Syrian President Bashar Assad said on Sunday that, despite deep suspicion from the United Nations, the Syrian government had nothing to do with last week's massacre in Houla, where more than 100 people—many of them children—were killed.

"Truthfully, not even monsters would carry out [the crimes] that we have seen, especially the Houla massacre," Assad said in a televised speech to the Syrian parliament in Damascus, his first public comments since the massacre. "There are no Arabic or even human words to describe it. The criminal or criminals who committed this crime and others are not criminals for an hour or criminals for a day, they are constant criminals and are surely planning other crimes."

Assad blamed foreign terrorists for the killings.

"At this time, we are facing a war from abroad," he said. "Dealing with it is different from dealing with people from inside."

[Related: Boy played dead to survive Houla massacre]

"If we don't feel the pain that squeezes our hearts, as I felt it, for the cruel scenes—especially the children—then we are not human beings," Assad continued.

More from the Associated Press transcript:

"We will not be lenient. We will be forgiving only for those who renounce terrorism. ... When a surgeon in an operating room cuts and cleans and amputates, and the wound bleeds, do we say to him, 'Your hands are stained with blood?' Or do we thank him for saving the patient? ... Today we are defending a cause and a country. We do not do this because we like blood. A battle has been forced on us, and the result is this bloodshed that we are seeing."

Adib Shishakly, a Saudi-based member of the Syrian National Council opposition group, called it a "a desperate and silly speech that does not merit a response," according to the AP.
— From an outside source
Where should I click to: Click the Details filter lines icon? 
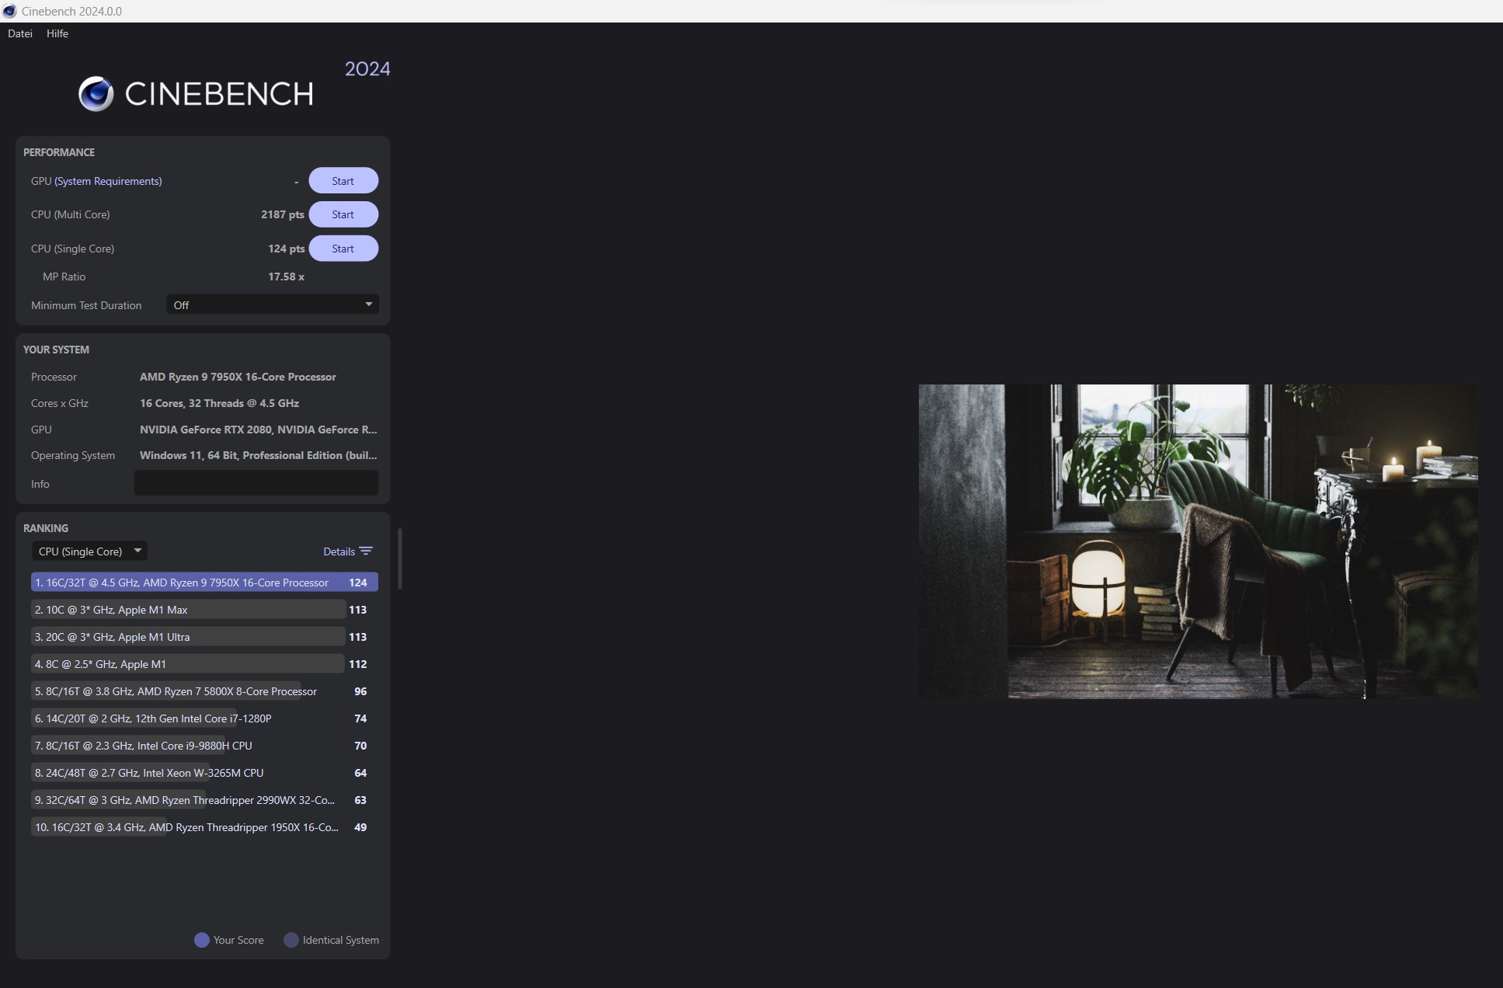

Assad's comments came on the heels of a meeting with United Nations peace envoy Kofi Annan, who said he delivered a blunt message to the Syrian leader: "What is important is not the words he uses but the action he takes—now," Annan said on Saturday at a meeting with the Arab League, according to Reuters. "He must make bold and visible steps immediately to radically change his military posture and honor his commitment to withdraw heavy weapons and cease all violence."

Annan added: "The specter of all-out civil war, with a worrying sectarian dimension, grows by the day."

According to Reuters, at least nine people were killed and 42 wounded over the weekend "in clashes between Assad supporters and opponents, who fired machine guns and rocket-propelled grenades at each other in neighboring Lebanon's northern port city of Tripoli."

Annan warned that the violence in Syria was spilling over to other Middle East countries.